III

«Любить — значит узнавать себя в другом»*.


Когда они превратились в это? Где свернули не туда? Не осталось «того» человека — цепи, сдерживающие их, вмиг оборвались.

А вдруг всё пошло не так как раз тогда?

Он не знал.

Вспоминал отрывками — чёткими, резкими, мигающими под веками, как свет сломанного фонарика, направленного на него. Слепил глаза. Нервировал. Причал. Закат. Осаму — не бледная. Чёрная. Стояла там, не говорила, упрямо молчала — и сорвалась.

Не цепи сорвались первыми — она сорвалась первая.

Тогда всё раскрошилось.

Тогда он не сказал ничего, что не мог сказать — и, может, это запустило неостановимую цепочку взрывов, которая и привела к тому, что они теперь точно идиоты. По-другому и не скажешь.

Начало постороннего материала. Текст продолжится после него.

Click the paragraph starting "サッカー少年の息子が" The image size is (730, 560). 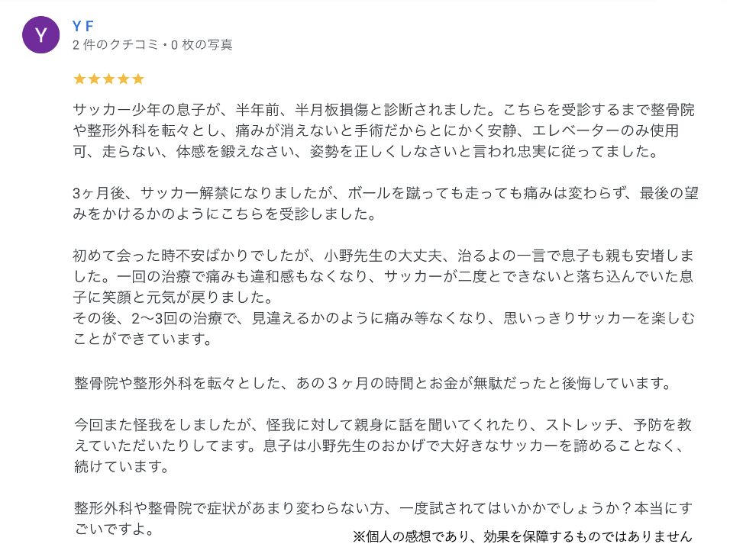[x=383, y=130]
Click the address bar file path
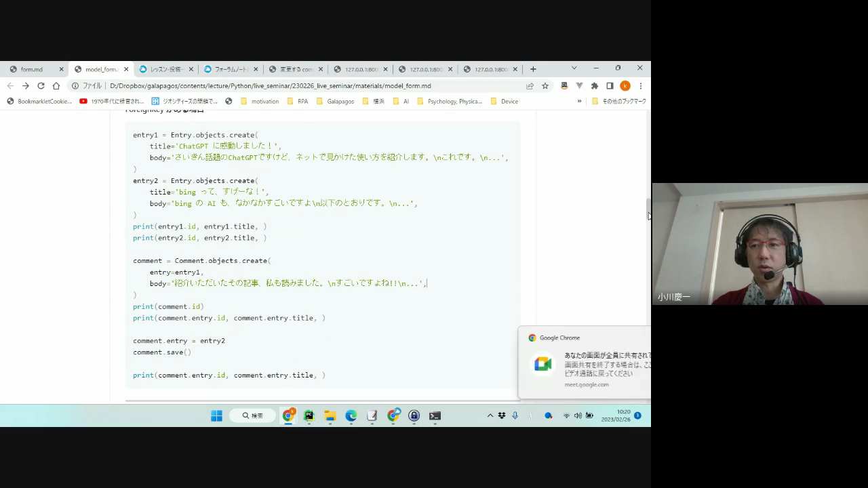Image resolution: width=868 pixels, height=488 pixels. [x=270, y=86]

Привело к её бледности. К его бессоннице. И к беспокойству Астрид — второстепенной актрисы разваливающегося театра.

— Мы все такие, интересно? Вырываемся, только если делаем то, что тяжело. Говорим то, что не говорится. Или говорится, но нелегко… Выбираем то, что, кажется, опасно выбирать. Делаем то, что принесёт проблемы…  

— Тогда мы и живём по-настоящему, Одасаку, — Осаму щёлкнула его по носу. Он зажмурился, а открыв глаза, не решился взглянуть на неё. — Пока не начнёшь тонуть и барахтаться, будешь жить прошлым или будущим. Я думала, — она горько хохотнула, — что умею плавать. Пока не оказалось, что это всё было обыкновенным самообманом и чёрствостью.  

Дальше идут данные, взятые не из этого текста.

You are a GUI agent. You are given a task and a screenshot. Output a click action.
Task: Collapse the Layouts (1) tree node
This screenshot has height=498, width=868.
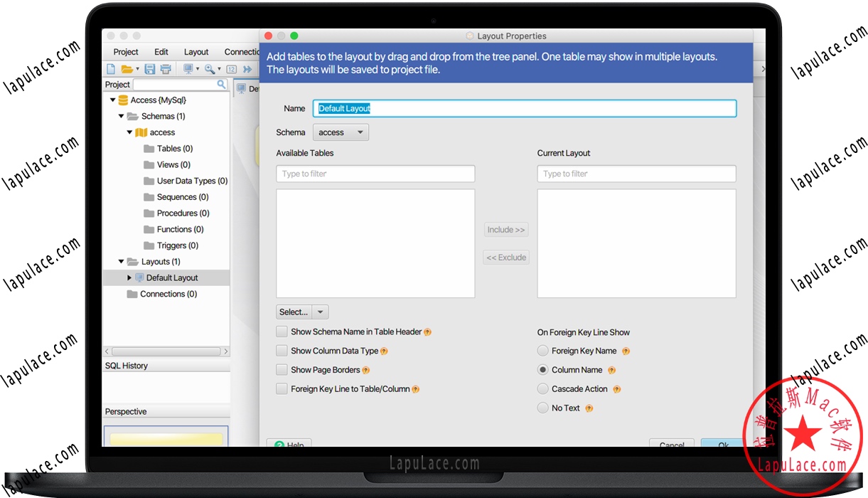[x=122, y=262]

Он бы сказал, что это не правда.

Он подумал, что это не правда.

Но сейчас всё — не друг о друге, а о себе.

— Чем же я лучше?

Он вспоминал пролетевшее время после предательства Сакагучи Анго и морщился, потому что стал понимать, насколько изменился сам, как отсырел, словно вымокший кусок картона, и закрылся в замкнутом мире с Астрид, из которого изредка — и с неохотой, просто потому, что это работа — вырывался в лабиринт с выхлопными газами вместо кислорода. Вот, чем он жил.

И не ему рассуждать, чем жила Осаму — и чем она хотела жить теперь. Собиралась жить. После всего, что они сломали или не сломали. Не смогли. Не посчитали нужным.  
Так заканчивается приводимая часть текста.